As patents run out over the coming years, many are placing their bets on generic drug manufacturers. Indeed the generic drug market has been growing at a rate of more than 10% a year, with a market value of $269.8 billion in 2012 projected to reach $518.5 billion by 2018. The current flurry of company stock buying activity exemplifies this – Singapore’s Temasek holdings have invested close to $600 million on three Indian drug companies that dole out generics – Sun Pharmaceutical, Glenmark Pharmaceutical and Intas Pharamaceuticals. Sun Pharmaceutical itself recently spent $3.2 billion acquiring another big Indian generic drug-maker, Ranbaxy Laboratories from previous owner Daichii Sankyo, making Sun Pharmaceutical Industries the fifth largest generic drug maker. Notwithstanding, Pfizer also bought over Hospira, another generic/biosimilar manufacturer, not too many months ago.
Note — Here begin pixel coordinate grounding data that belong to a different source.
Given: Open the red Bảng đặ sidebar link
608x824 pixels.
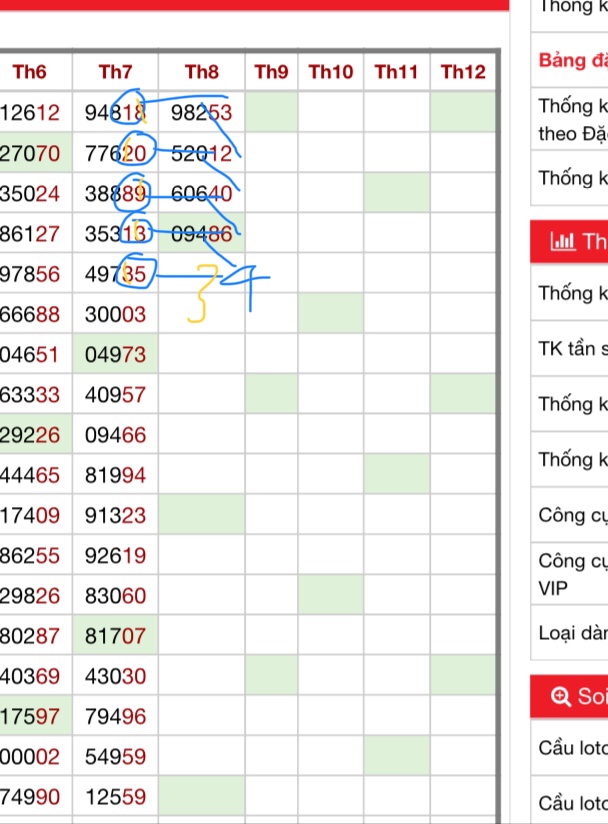Looking at the screenshot, I should pos(572,61).

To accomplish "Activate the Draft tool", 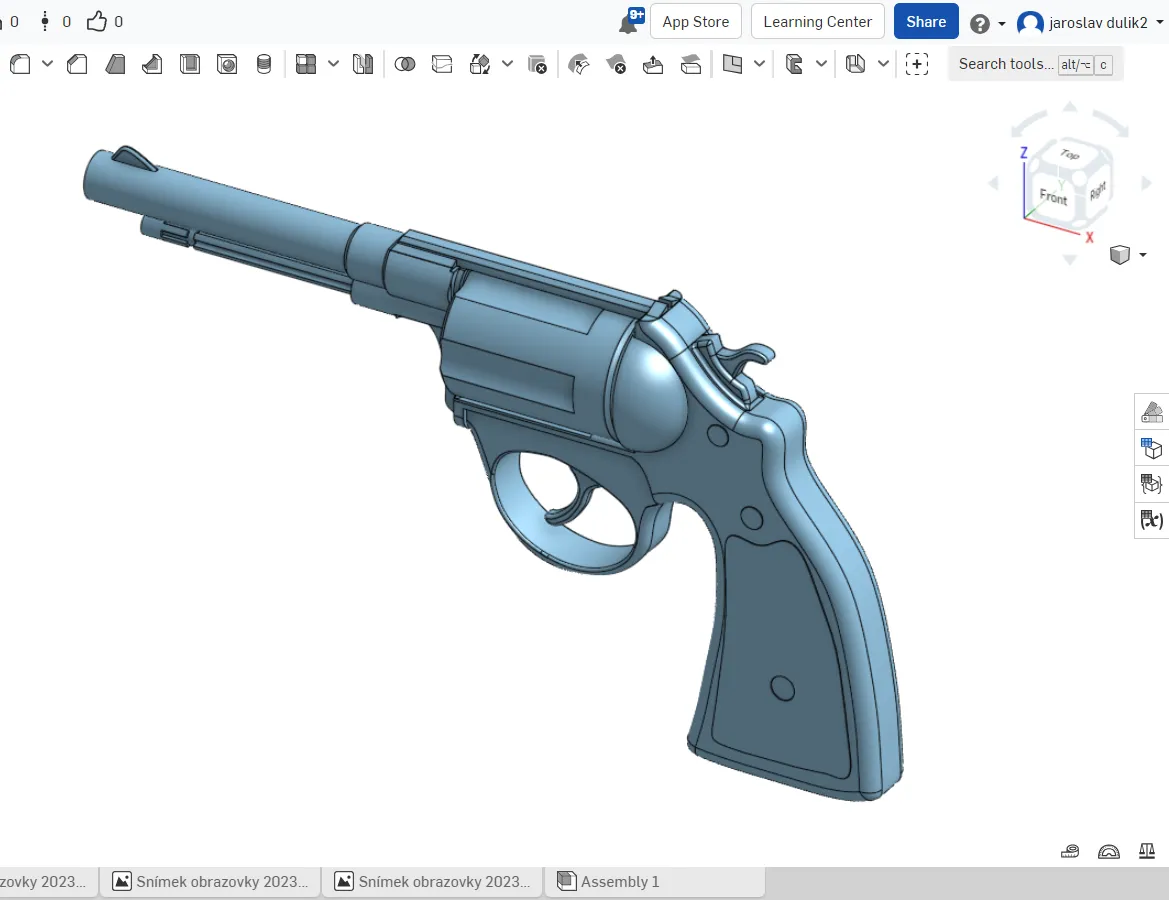I will pyautogui.click(x=114, y=63).
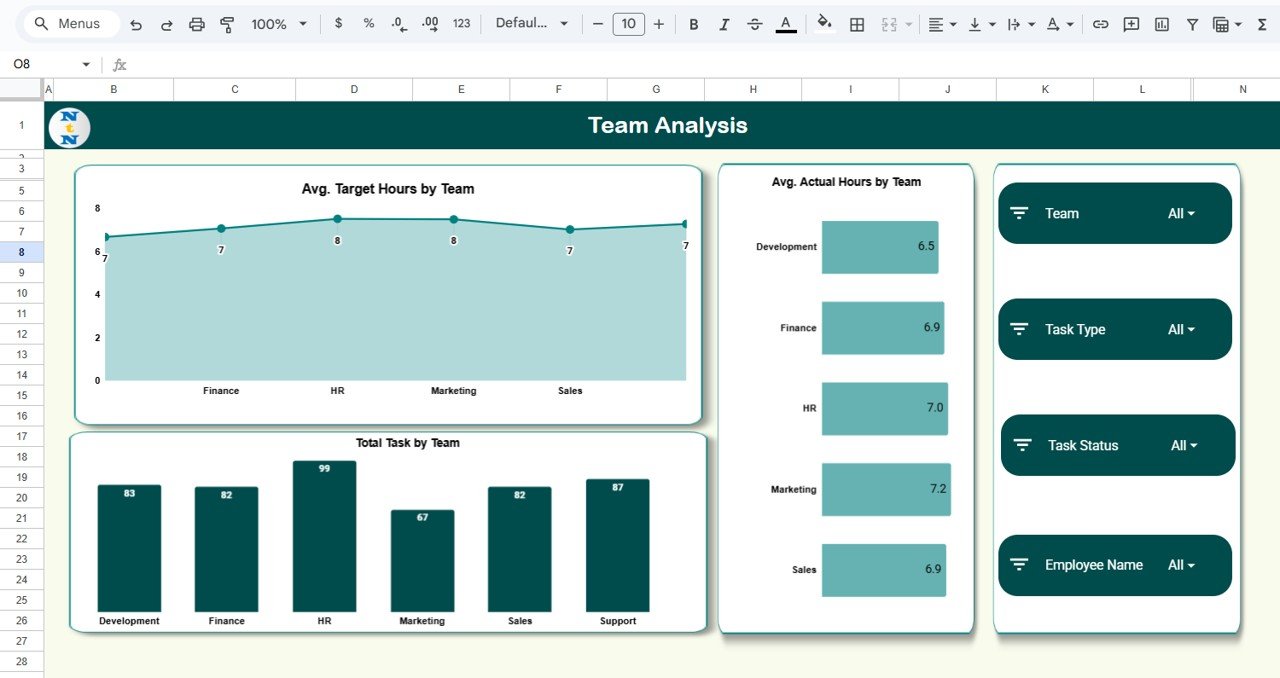Insert a comment

click(1130, 23)
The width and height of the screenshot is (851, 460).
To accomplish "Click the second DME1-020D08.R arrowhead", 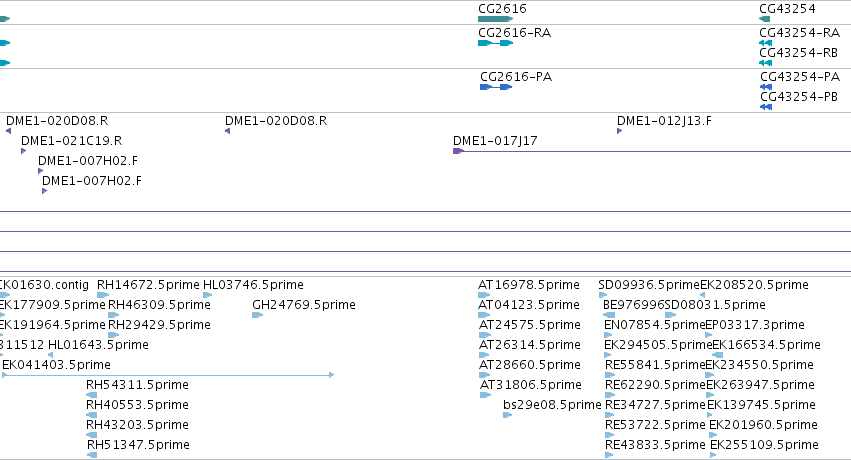I will click(x=227, y=131).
Though it may appear inevitable that generic drugs will eventually replace all their branded counterparts due to their lower cost, setting up a generic drug company is not without its challenges. First, many countries have tendering systems for drugs to keep prices low. This means only companies who have won the tender by having the cheapest drug, will get their drug listed in public health plans or as the recommended drug to take to patients. This places some pressure on companies to produce their drugs in an extremely cost-efficient way to edge out their competitors. In the same way, over the counter generic drugs that do not depend on prescriptions are distributed by wholesalers that also negotiate prices with generic drug manufacturers. And almost always the larger generic drug manufacturers are able to win wholesalers due to their larger market share and ability to be more operationally cost-effective.
Out of the top 15 best-selling drugs in 2014, 8 were biologics and the top 3 were all biologics – Humira, Remicade and Rituxin. One of the key reasons that pharma companies are churning out more and more biologics these days is that they are more difficult to copy. Biologics are complex molecules and their synthesis is just as multi-layered and complicated. In fact, no two biologics are ever the same. Thus the challenge to get a biosimilar (a biologic with very similar properties) passed by regulatory authorities is likely to be higher compared to a small molecule. So far, the FDA has only approved one biosimilar, Sandoz’s Zarxio which mimics Amgen’s cancer therapy Neupogen. Hence, generic drug manufacturers need to be familiar with biologic production to keep up with this trend.
Finally, generic manufacturers have to contend with strict quality control laws by regulatory authorities. Indian drug maker, Ranbaxy Laboratories, has come under fire by the US FDA for lapses in good manufacturing practices. These concerns were extreme enough to warrant bans imposed on the sale and distribution of drugs coming out of Ranbaxy sites in India as well as one US site. Major concerns involved the sanitary conditions of the laboratories as well as the practice of discarding batch failure results after successful retests were performed. Ranbaxy themselves pleaded guilty to making false claims on its drugs, often failing to run “stability” tests resulting in possible impurities that may reduce the shelf-lives of these drugs. These troubles were probably what prompted Japanese giant Daiichi Sankyo to sell all its Ranbaxy and subsequent Sun Pharma holdings very quickly.
The scale of success is almost always in favor of larger sized manufacturers (e.g. Teva, Sandoz, Mylan) as alot of their growth depends on how cheap they can make a drug. For a small generic drug company to survive, there is an intense need to focus on niche areas or to create supergenerics – which are improved versions of the original drug. So generic drug manufacturers have their work cut out for them, no one said making drugs (copies or not) was easy.